Pros and cons of a particular DB design approach for single vs multiple tables

cjavaPHP

I just got a new project (in JAVA) where I am thinking of all the pros and cons of a particular DB design approach. Some pointers:

  1. Our app has many "content" entities like News, Blogs, CMS pages, Wikis, Suggestions etc. I feel that most of these entities are similar (having 75% same fields) but 25% are different. For example, blogs might have a few extra columns which News does not have.

  2. Since every entity seems "similar", I am thinking of keeping them in the same DB table with all the columns covering each entity.

  3. Data load: A customer might have 100K news, 50K blogs, 10K CMS pages, 100K wikis and 50K Suggestions. This is the top-end (maximum) a customer might have given our product. Some customers might have just 2K-5K items of each type in their DB. Lower end data load: 1K items of each type in DB.

  4. There will be more "reads" than "inserts" in this app (customer usage).

My questions:

  1. Will having all this data in a single table hurt performance too much? Note that we will be using Lucene for searching.

  2. Having a single content table with an entity type column which specifies the entity type, we can have a single business layer handling these entities.
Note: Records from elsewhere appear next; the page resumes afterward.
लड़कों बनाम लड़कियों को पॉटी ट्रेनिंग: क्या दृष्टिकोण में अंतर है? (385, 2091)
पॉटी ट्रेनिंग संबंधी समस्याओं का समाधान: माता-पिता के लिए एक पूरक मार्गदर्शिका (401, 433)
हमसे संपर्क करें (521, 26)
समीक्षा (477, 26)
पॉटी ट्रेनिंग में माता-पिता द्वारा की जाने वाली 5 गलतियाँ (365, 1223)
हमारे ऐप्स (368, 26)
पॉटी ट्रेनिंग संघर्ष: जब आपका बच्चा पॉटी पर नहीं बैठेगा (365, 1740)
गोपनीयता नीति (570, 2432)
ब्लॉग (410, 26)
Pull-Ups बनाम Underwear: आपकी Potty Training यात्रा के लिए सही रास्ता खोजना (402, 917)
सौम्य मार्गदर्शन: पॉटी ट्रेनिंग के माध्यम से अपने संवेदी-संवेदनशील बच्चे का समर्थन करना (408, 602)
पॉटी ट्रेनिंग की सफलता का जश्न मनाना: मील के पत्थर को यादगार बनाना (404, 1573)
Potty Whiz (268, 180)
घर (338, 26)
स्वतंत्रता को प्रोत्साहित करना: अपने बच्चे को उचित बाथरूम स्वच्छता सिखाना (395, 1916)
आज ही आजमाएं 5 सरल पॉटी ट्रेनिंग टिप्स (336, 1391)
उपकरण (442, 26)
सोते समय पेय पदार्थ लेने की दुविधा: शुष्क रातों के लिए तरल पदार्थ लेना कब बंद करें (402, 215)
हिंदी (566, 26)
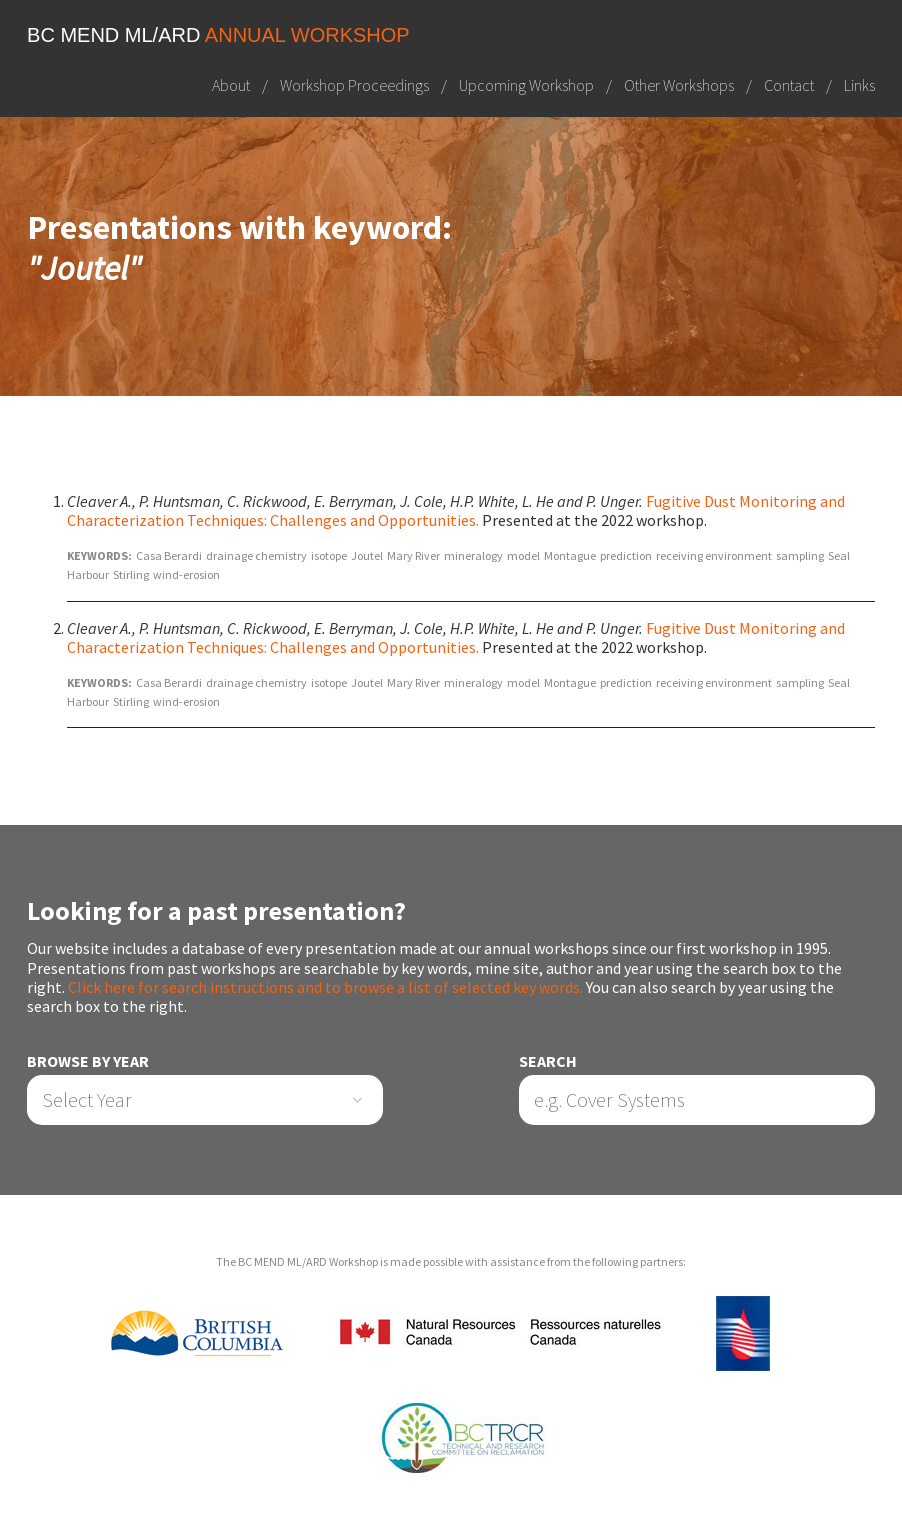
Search (548, 1061)
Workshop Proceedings (354, 85)
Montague (570, 555)
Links (859, 85)
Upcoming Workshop (526, 85)
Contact (789, 85)
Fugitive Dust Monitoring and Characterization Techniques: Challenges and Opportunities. (456, 510)
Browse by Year (88, 1061)
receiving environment (714, 555)
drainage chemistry (256, 555)
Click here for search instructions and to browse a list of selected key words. (325, 987)
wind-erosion (186, 574)
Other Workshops (679, 85)
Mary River (413, 555)
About (231, 85)
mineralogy (473, 555)
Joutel (367, 555)
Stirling (131, 574)
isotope (329, 555)
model (523, 555)
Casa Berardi (169, 555)
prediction (626, 555)
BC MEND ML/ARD (218, 35)
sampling (800, 555)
This will reduce the code base considerably. Any cons of this approach?

Best Answer

Note, that I assume C# (since this language is present in tags) and Entity Framework.

Both approaches assumes, that entity types are inherited from abstract, non-persistent base entity type, which accumulates 75% of fields, so the code base discussion is not relevant.

Pros of Table-Per-Hierarchy (all descendants are stored in single table):

  • database structure is simpler (just one table)
  • queries are simpler (with Table-Per-Type you need joins to select descendant's row)
  • auditing is simpler

Cons of Table-Per-Hierarchy:

  • the table has low-density data (a number of nullable fields, filled dependent on row type). This isn't a problem, when there are 5-6 such fields, but what if there are 20-25 of them?
  • table relations and indexes structure are not obvious. Since your entities will have relations with other entities, this will lead you to foreign key madness. Just imagine foreign keys for you table.
  • database structure isn't obvious. Who can guess, that news are stored beside CMS pages?
  • usually, 90% of entity types have an Id and Name-like fields (Title, Header, etc). Are you going to store all of them, using single table?
  • table size will grow very fast. With the lapse of time some operations (e.g., deletion) will be slower.

IMHO, every inheritance scheme, mapped to a relational database, should be used very carefully. Definitely you shouldn't map all you entities to a single table.